Задания
a - Ответьте по отрывку о Платонове:
(i) Чье выражение «градовская школа философии»?
(ii) Что, по признанию счетовода Смачнева, его «берет»?
(iii) В какие годы был написан роман «Чевенгур»?
b - Продолжите отрывок о Платонове, начав сразу после его последнего предложения.

В повести Платонов открывает специфичную «градовскую школу философии» (выражение Л. Шубина), и раскрыта эта философия особым языком, на котором только и возможно писать о том, о чем он пишет. Это язык всепроникающей иронии, перифразировка шаблонов, выражающих узость и тупость мышления градовских философов и практиков бюрократизма. Речь каждого из персонажей невозможно передать на нормированном языке - потеряется весь смысл «выражения».

Платонов и в дальнейшем предстает как мастер характеристики второстепенных персонажей - достаточно двух - трех реплик, чтобы создать яркий образ. Выразительной в этом плане является «речь» счетовода Смачнева: «Ничто меня не берет - ни музыка, ни пение, ни вера - а водка меня берет! Значит, душа у меня такая твердая, только ядовитое вещество она одобряет… Ничего духовного я не признаю, то - буржуазный обман». Такие «твердые души» и населяют Градов, создавая свою философию жизни, выражая представление о ее ценностях. Приведем несколько выражений из текста: «Любимые братья в революции», «противоречивые утомленные глаза», «в сердце моем дышит орел, а в голове сияет звезда гармонии», «сиречь для всякого героя есть своя стерва» и т. д. Пейзажей в «Городе Градове» практически нет, и это согласуется с мыслью Шмакова: «Самый худший враг порядка и гармонии… - это природа. Всегда в ней что - то случается…»

Роман «Чевенгур» был задуман в 1926 г. и написан в 1927–1929. Этот единственный завершенный роман в творчестве Платонова - большое произведение, построенное по законам данного жанра, хоть писатель, кажется, и не стремился строго следовать канонам романа. Его композиция осложнена разного рода отступлениями от основного сюжета, казалось бы, мало связанными между собой. Но внутреннее единство романа очевидно: в нем есть главный герой, его судьба от детских лет до последних дней жизни, есть четко оформленное обрамление, перекличка мотивов начала и финала, есть комплекс идей, придающих обобщенному смыслу романа завершенность и целеустремленность.

Исходные данные
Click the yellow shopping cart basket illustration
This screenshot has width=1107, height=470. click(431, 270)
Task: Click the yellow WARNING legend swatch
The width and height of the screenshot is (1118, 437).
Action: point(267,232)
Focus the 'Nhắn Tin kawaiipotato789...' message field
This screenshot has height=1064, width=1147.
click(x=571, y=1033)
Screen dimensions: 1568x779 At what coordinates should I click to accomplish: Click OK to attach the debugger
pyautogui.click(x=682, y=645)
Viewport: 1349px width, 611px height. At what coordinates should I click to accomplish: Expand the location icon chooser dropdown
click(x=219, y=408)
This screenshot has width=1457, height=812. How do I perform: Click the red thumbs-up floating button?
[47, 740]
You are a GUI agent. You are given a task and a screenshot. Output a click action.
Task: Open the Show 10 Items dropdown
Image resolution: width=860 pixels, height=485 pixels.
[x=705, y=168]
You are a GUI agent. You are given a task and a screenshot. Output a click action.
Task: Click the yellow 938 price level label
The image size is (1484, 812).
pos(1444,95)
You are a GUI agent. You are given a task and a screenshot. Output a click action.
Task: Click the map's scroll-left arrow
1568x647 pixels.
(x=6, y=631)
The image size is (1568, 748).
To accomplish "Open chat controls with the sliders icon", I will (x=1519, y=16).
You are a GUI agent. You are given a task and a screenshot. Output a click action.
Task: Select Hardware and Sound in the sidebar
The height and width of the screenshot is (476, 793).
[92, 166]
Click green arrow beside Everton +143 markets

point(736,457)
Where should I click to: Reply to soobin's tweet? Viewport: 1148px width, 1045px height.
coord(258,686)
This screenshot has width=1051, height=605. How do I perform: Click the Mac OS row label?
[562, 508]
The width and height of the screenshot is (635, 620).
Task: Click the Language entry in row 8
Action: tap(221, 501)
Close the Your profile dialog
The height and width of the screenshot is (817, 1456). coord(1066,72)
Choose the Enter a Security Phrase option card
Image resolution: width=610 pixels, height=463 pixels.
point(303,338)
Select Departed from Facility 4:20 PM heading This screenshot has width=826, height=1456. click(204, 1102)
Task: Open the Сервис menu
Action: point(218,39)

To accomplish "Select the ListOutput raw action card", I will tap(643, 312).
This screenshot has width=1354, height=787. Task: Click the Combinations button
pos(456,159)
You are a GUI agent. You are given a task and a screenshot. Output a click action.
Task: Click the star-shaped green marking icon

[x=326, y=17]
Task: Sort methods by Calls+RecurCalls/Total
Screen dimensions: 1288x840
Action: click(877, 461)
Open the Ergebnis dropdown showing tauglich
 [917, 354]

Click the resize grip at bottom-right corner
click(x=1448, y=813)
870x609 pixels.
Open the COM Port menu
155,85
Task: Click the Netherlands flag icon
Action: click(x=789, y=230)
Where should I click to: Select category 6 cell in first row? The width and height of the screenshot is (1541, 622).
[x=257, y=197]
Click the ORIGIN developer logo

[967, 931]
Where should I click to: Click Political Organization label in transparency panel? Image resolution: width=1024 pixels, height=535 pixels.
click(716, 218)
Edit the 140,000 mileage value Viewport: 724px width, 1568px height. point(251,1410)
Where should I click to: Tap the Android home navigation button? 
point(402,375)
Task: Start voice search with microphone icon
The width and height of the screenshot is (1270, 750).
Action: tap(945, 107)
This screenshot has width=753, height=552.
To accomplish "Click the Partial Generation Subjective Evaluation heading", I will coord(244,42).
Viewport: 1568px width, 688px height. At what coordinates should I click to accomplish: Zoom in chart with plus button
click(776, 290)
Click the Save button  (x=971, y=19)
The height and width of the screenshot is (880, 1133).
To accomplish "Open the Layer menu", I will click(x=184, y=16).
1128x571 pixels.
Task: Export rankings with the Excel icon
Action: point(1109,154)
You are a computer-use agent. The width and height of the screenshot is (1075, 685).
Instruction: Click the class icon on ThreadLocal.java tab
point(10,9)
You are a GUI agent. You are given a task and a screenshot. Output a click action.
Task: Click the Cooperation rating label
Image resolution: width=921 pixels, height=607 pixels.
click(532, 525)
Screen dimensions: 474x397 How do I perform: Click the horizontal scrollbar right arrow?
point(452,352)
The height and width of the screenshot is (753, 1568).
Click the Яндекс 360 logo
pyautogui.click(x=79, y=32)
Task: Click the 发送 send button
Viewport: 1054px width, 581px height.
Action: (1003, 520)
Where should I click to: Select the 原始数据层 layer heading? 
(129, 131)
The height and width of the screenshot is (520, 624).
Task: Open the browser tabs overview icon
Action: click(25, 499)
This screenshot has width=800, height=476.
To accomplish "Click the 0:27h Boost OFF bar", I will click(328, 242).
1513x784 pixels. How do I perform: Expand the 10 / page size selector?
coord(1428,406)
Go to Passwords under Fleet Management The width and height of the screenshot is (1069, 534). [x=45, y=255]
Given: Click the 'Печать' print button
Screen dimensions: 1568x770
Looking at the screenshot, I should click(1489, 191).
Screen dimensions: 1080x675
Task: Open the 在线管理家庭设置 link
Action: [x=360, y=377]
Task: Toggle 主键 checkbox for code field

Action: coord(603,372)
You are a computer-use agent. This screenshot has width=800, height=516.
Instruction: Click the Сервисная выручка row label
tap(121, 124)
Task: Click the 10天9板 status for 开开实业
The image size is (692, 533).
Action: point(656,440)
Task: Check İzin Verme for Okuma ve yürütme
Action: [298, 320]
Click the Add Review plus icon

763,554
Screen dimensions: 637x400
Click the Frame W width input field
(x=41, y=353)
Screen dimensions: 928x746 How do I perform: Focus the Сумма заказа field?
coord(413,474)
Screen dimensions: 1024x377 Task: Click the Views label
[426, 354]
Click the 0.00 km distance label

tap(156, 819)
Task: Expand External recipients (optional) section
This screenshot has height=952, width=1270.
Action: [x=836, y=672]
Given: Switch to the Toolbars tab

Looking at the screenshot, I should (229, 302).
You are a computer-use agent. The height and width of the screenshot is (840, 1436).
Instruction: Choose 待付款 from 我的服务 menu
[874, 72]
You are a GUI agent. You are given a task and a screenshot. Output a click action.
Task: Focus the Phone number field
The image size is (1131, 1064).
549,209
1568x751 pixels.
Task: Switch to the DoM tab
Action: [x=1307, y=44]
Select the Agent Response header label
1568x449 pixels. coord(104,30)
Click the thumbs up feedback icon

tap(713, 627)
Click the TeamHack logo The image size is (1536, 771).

Ответы
a -
(i) Л. Шубина.
(ii) Водка.
(iii) В 1927–1929 годах.

b -
Большое пространство текста не разделено на отдельные главы. Но тематически в нем можно выделить три части. Первая часть была озаглавлена «Происхождение мастера» и опубликована в 1929 г., вторую часть можно было бы назвать «Странствования Александра Дванова», третья - это непосредственно «Чевенгур» - повествование о нем начинается с середины романа. В этом своеобразие его композиции, посколь - к в первой половине «Чевенгура» о самом Чевенгуре нет и речи. Но если современная критика называет это произведение в целом романом - антиутопией, то не только из - за повествования о коммуне на реке Чевенгурка, но и с учетом того, что антиутопические тенденции в романе нарастают постепенно и последовательно. Однако, несмотря на беспощадность автора в изображении Чевенгура, этот роман нельзя назвать злобной карикатурой на идеи социализма.

Главный герой романа Саша Дванов отдельными чертами близок автору, Платонов дал ему часть автобиографии, свои мысли начала 20–х годов. Судьба Дванова горька и трагична. Ребенком он остался круглой сиротой. Долго скитался Саша как побирушка, пока не нашел уют и тепло у Захара Павловича, в облике которого есть черты прототипа - отца Платонова. Он показан как труженик по самой сущности души, как философ, проповедующий «нормальную жизнь», без насилия человеческого естества идеями и властью.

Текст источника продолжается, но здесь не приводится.